* Begin *

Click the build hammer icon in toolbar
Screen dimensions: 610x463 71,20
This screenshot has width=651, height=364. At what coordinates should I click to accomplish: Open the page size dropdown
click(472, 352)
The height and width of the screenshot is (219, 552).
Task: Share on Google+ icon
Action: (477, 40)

* End *

● **Exercise task**:
Pick out every line of the data that contains the string "screenshot", and treat uppercase and lowercase as different.

● **Complete response**:
This screenshot has width=651, height=364. At what coordinates should I click to accomplish: Open the page size dropdown
The height and width of the screenshot is (219, 552).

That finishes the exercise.